Dramma, tragedia, ma anche fastidiosa noia produce questa prolungata visita del virus.
Persino un filosofo immaginifico come Jean-Luc Nancy – in un intervento sulla Stampa di venerdì scorso – ammette che quasi tutto è già stato detto e continua a dirsi. E se anche lui ripete che l’epidemia può farci riflettere meglio sulle storture di un modo di vivere modellato dal tecno-capitalismo, lo fa con una sorta di rassegnato distacco da se stesso. Difficile pensare di saper costruire un altro futuro. Magari pronunciando di nuovo la parola, pur indispensabile, «comunismo».

In un mondo «privo di spirito» (Marx dixit) è proprio la sincronia tra il respiro – principale bersaglio del virus – e un nuovo linguaggio che ci manca. Dovremmo imparare da capo come fanno i bambini nei primi mesi e anni di vita. «Dobbiamo essere bambini anche noi», conclude Jean-Luc Nancy.

In realtà, contro la noia, volevo semplicemente cambiare argomento e parlare un po’ di musica. Mosso da una esecuzione particolarmente incisiva (András Schiff) del quarto concerto per pianoforte e orchestra di Beethoven ascoltata alla radio. Per me è il più bello e affascinante, intrigante, dei concerti per piano di Beethoven, e una delle sue migliori composizioni. (Ho dalla mia pareri non dilettanteschi: Giovanni Carli Ballola, per esempio, che nel suo classico libro sul grande compositore parla della «soave beatitudine del più bello dei Concerti beethoveniani»).

Esitavo, non essendo uno specialista, ma la recensione di Carla Moreni – sulla Domenica del Sole 24 ore – dell’interpretazione che del Quarto ha dato la giovane e già famosa pianista Beatrice Rana, il 17 febbraio scorso alla Scala, appena in tempo prima della dittatura del virus sulle nostre vite, mi ha convinto. Un appuntamento «importante, di quelli che non passano inosservati – scrive – l’esecuzione del Quarto, il femminile, tra i cinque concerti. Il più morbido, col sol maggiore dolce e luminoso, cordiale di affetti nel dialogo con l’orchestra (qui sul podio Fabio Luisi) e con la sorpresa icastica dell’attacco iniziale, dove il solista entra con una frase che tutto promette, allusiva e catturante, ma poi invece tace. Esce di scena, sembra prendersi una scherzosa pausa, un riposino, mentre intanto gli strumenti intorno lavorano».

Perché «femminile»?
Non c’è qui quella potente retorica «marziale» che caratterizza tanti altri capolavori di Beethoven. Per esempio il terzo e il quinto (l’Imperatore) concerto per piano tra i quali si colloca il nostro. Che fu eseguito dallo stesso autore in una occasione storica, in cui furono presentate altre musiche composte nello stesso periodo: la Quinta e la Sesta sinfonia, tra l’altro.
Una cronaca dell’epoca (correva il dicembre del 1808) lo definisce così: «Tutto ciò che vi è di più strano, di più originale e di più difficile».

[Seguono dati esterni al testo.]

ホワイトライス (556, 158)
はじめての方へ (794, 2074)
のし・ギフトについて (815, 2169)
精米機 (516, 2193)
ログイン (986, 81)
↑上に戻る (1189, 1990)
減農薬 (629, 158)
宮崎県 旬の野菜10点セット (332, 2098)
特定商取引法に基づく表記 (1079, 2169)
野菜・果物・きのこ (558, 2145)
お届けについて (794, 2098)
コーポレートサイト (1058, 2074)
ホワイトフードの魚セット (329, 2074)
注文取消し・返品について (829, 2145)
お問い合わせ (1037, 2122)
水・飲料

Il tema annunciato dal pianoforte ha una struttura ritmica simile al famoso perentorio ta-ra-ta-tààà della Quinta, ma la tonalità maggiore anziché minore, il tempo più lento e la diversa disposizione melodica e armonica apre un paesaggio sonoro di segno opposto.

Beethoven nei primi tre concerti – dicono i musicologi – era restato nei limiti formali del linguaggio di Mozart, forzandolo e dilatandolo. Ma è solo con il quarto che inventa un linguaggio completamente nuovo (paradossalmente qui più intimamente e profondamene legato allo «spirito» mozartiano). Forse la magia di questa musica avviene proprio perché ascoltiamo stupiti la nascita di una nuova lingua, musicale e spirituale. L’unico modo di risentirsi per un momento bambini?
Riascoltiamolo comunque, per distrarci un po’, e per brindare ai 250 anni di Ludwig van.